Disease Phenotype, Activity and Clinical Course Prediction Based on C-Reactive Protein Levels at Diagnosis in Patients with Crohn's Disease: Results from the CONNECT Study.
- Author:
Jee Hye KWON
1
;
Jong Pil IM
;
Byong Duk YE
;
Jae Hee CHEON
;
Hyun Joo JANG
;
Kang Moon LEE
;
You Sun KIM
;
Sang Wook KIM
;
Young Ho KIM
;
Geun Am SONG
;
Dong Soo HAN
;
Won Ho KIM
;
Joo Sung KIM
Author Information
- Publication Type:Original Article
- Keywords: Crohn disease; C-reactive protein; Clinical course
- MeSH: Adrenal Cortex Hormones; Anti-Bacterial Agents; Azathioprine; Biological Factors; C-Reactive Protein*; Colon; Colonoscopy; Constriction, Pathologic; Crohn Disease*; Diagnosis*; Follow-Up Studies; Hospitalization; Humans; Inflammation; Infliximab; Mesalamine; Phenotype*; Retrospective Studies
- From:Gut and Liver 2016;10(4):595-603
- CountryRepublic of Korea
- Language:English
- Abstract: BACKGROUND/AIMS: C-reactive protein (CRP) is an easily measured index of disease activity, but its ability to predict clinical course is controversial.

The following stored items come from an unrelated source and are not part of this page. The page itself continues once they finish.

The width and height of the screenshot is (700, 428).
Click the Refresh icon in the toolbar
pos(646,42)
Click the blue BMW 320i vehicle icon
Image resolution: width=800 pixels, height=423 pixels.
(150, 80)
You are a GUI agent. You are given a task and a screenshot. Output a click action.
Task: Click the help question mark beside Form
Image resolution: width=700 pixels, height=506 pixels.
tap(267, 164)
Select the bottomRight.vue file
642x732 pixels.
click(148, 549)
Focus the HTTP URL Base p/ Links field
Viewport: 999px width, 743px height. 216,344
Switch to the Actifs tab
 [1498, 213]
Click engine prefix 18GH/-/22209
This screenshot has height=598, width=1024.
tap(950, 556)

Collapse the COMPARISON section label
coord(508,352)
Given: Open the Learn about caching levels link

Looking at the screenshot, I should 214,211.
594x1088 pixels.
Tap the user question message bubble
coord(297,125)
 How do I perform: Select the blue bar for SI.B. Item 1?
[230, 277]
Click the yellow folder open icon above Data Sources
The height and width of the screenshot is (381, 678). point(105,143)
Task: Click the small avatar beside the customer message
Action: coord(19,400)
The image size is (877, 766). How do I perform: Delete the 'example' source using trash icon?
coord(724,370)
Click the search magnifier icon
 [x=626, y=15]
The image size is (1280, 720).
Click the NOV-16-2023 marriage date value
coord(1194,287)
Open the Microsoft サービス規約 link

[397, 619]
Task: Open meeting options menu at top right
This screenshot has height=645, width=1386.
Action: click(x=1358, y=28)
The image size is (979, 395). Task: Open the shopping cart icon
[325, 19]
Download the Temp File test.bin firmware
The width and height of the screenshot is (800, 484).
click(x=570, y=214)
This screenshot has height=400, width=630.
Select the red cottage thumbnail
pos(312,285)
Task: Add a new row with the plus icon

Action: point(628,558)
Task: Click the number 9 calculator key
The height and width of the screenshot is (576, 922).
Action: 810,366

We therefore designed a study to determine whether the CRP level at Crohn's disease (CD) diagnosis is a valuable indicator of the disease phenotype, activity, and clinical course. METHODS: We retrospectively analyzed 705 CD patients from 32 institutions. The patients were classified into two groups according to CRP level. The patients' demographic and clinical characteristics and their use of immunosuppressive or biological agents were recorded. Disease location and behavior, hospitalization, and surgery were analyzed. RESULTS: A high CRP was associated with younger age, steroid use, colonic or ileocolonic location, high CD activity index, and active inflammation at colonoscopy (p<0.001). As the disease progressed, patients with high CRP were more likely to exhibit strictures (p=0.027). There were significant differences in the use of 5-aminosalicylic acid, antibiotics, corticosteroids, azathioprine, and infliximab (p<0.001, p<0.001, p<0.001, p<0.001, and p=0.023, respectively). Hospitalization was also more frequent in patients with high CRP. CONCLUSIONS: The CRP level at diagnosis is useful for evaluating the phenotype, activity, and clinical course of CD. Closer follow-up strategies, with early aggressive treatment, could be considered for patients with high CRP.